A indústria de alimentos brasileira cresceu 8,02% em 2025 e consolidou um padrão relevante para a tomada de decisão na cadeia láctea: expansão com compressão de custos e forte dependência da demanda doméstica.
O movimento não é apenas de escala, mas de ajuste fino entre preço, eficiência e abastecimento.
O primeiro ponto crítico é a margem. Mesmo com aumento de 5,1% nos custos de produção, impulsionado por matérias-primas, embalagens, energia e combustível, o setor limitou o repasse de preços. Os alimentos subiram 2,95%, abaixo do IPCA geral de 4,26%. Isso indica que a indústria absorveu parte da pressão inflacionária via ganhos de eficiência. Para a cadeia láctea, isso sinaliza um ambiente onde repassar custos ao consumidor segue restrito, exigindo produtividade e controle operacional.
Esse ajuste só foi possível devido ao investimento. Em 2025, foram aplicados R$ 41,3 bilhões, sendo R$ 26,7 bilhões direcionados à inovação e modernização. O mecanismo é direto: tecnologia e eficiência operacional permitiram manter preços competitivos e proteger volume. Para fornecedores de leite e insumos, isso reforça a tendência de maior exigência por escala, regularidade e integração com a indústria.

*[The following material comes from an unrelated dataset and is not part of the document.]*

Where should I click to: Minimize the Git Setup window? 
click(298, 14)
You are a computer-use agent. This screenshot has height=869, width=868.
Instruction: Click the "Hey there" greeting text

O segundo vetor é a demanda. O crescimento foi puxado pelo mercado interno, que gerou R$ 1,02 trilhão do faturamento total de R$ 1,388 trilhão. O varejo respondeu por R$ 732 bilhões e o food service por R$ 287,9 bilhões, ambos com crescimento nominal relevante. O avanço real das vendas foi de 2,2%, sustentado pela recomposição do consumo das famílias e pela retomada do consumo fora do lar. Para o setor lácteo, isso reforça a centralidade do mercado doméstico como principal driver de volume.
No campo, a indústria manteve seu papel estruturante. Foram adquiridos 62% da produção agropecuária e 68% da agricultura familiar. Isso consolida a indústria como principal canal de escoamento e previsibilidade de renda. A implicação direta é a manutenção de um vínculo forte entre indústria e produtor, com impacto direto na estabilidade da oferta de leite.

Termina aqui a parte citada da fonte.